Although the Song et al. model performs slightly better than the Schmaltz et al. model, we augment the Schmaltz et al. model for several reasons. While the syntactic linearization model performs better than a simple LSTM using a beam search with a beam length of 1, its performance is barely an improvement over the simple LSTM when using a beam search with a large beam length, such as 512. Furthermore, the current state-of-the-art surface-level implementation is a simple 2-layer LSTM with no additional attention model or encoding (Schmaltz et. al)[1]. For this reason, we choose to explore the surface-level model, which does not generate syntactic trees but rather uses surface information, i.e. the words in the sentence. Our hope is that this approach may become the state-of-the-art, as it does not require dependency parsing and therefore avoids error introduced by automatic parsing. Additionally, a surface-level model is more lightweight and can easily be trained with large amounts of data. It is able to train more quickly, and on more diverse data, since it does not require the use or generation of syntactic trees. For these reasons, we use the approach of Schmaltz et al. as our baseline.

3 Approach

3.1 Baseline Training

Our baseline is the LSTM model used by Schmaltz et al.[1], which is a simple decoder. While the original model was implemented in Lua, we re-implement our own version of it in PyTorch and Python. We only use the higher level ideas from their paper to inform our baseline and otherwise code everything ourselves. Our code modifies makes use of several of the functions in the run.py and vocab.py files from assignment 4 as a basic framework to train our model, as our system is very similar to the NMT decoder from that assignment. We also add our own new vocabulary, and additionally add new modules to define our embeddings and baseline LSTM, CNN, LSTM-encoder and attention models.

Our LSTM Baseline architecture uses a PyTorch LSTMCell instead of an LSTM module as we perform customized calculations (e.g. we integrate an attention network which requires a calculation at each LSTM step) on the output projections of each hidden state.
****
• List of tasks:
1: According to the linearization passage, what is the current state-of-the-art surface-level implementation?
2: Print everything in the linearization passage from "Our baseline is" down to "and attention models.".
3: Write what comes next in the linearization passage, starting after its last sentence.

• Provided information:
****
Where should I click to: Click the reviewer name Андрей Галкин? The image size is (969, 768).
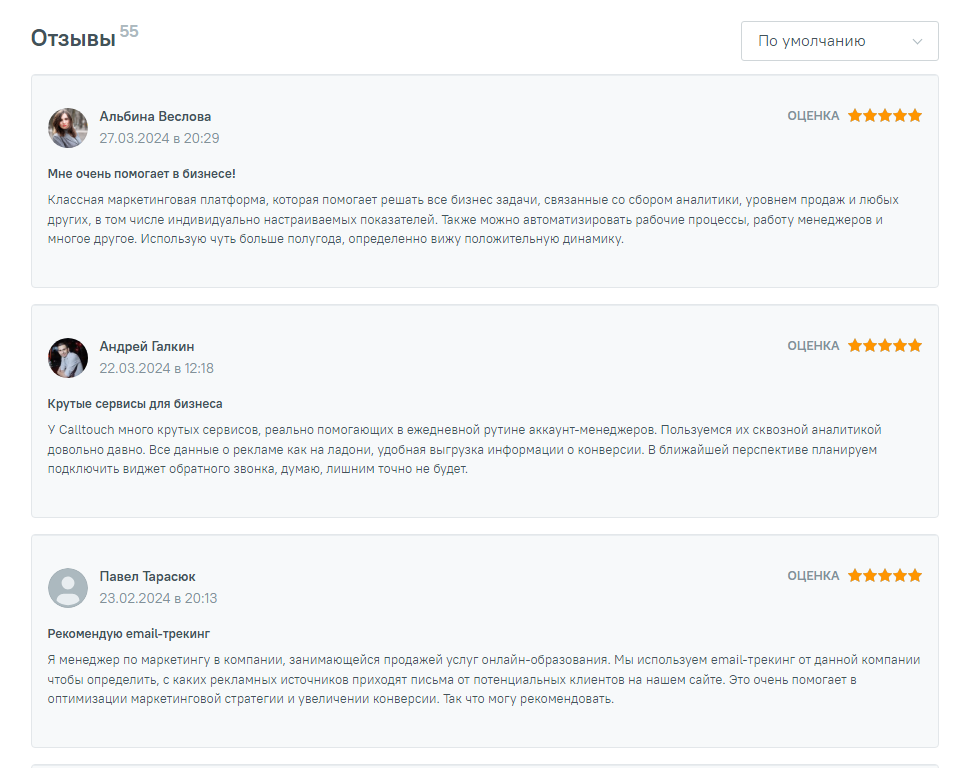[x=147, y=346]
****
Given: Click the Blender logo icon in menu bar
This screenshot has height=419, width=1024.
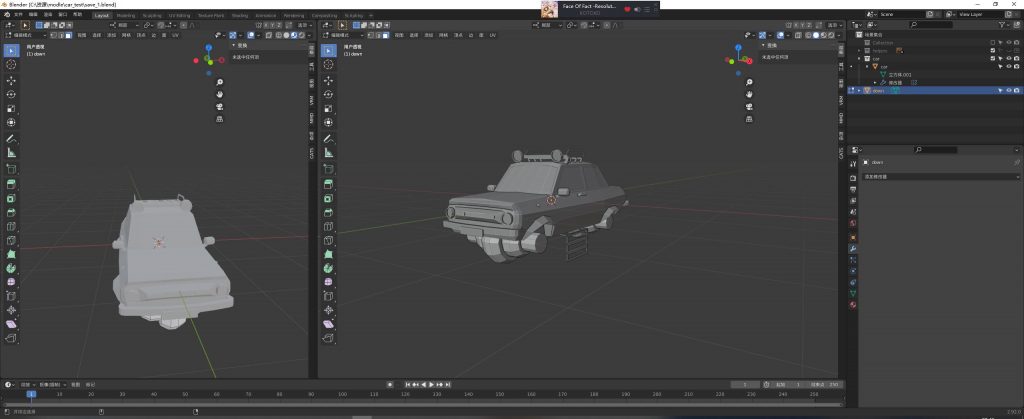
****
• The responses:
1: A simple 2-layer LSTM with no additional attention model or encoding.

2:
Our baseline is the LSTM model used by Schmaltz et al.[1], which is a simple decoder. While the original model was implemented in Lua, we re-implement our own version of it in PyTorch and Python. We only use the higher level ideas from their paper to inform our baseline and otherwise code everything ourselves. Our code modifies makes use of several of the functions in the run.py and vocab.py files from assignment 4 as a basic framework to train our model, as our system is very similar to the NMT decoder from that assignment. We also add our own new vocabulary, and additionally add new modules to define our embeddings and baseline LSTM, CNN, LSTM-encoder and attention models.

3:
During training, the model takes in a tensor of word embeddings from the target (grammatically ordered) sentence. This tensor is then split into many smaller tensors, one for every input word. The tensor representing the tth target word is Yt. We input Yt and the previous state of the LSTMCell, sprev into the Cell to produce a new state, scurr:

scurr = LST M Cell(Yt, sprev)

We then project scurr into a vector pword of the size of the model's vocabulary using a linear layer:

pword = Wproj scurr

Next, we apply the softmax function to calculate the probability of each potential word. This gives us a probability vector pwords. This probability vector is then appended to a list of previous probability vectors. Once all of the target words have been passed in to the LSTM Cell, we have a tensor, Pallwords of pwords vectors from each step. We then use this tensor to calculate the loss and update the gradients. We use a cross-entropy loss function between Pallwords and the one-hot vectors representing each target word.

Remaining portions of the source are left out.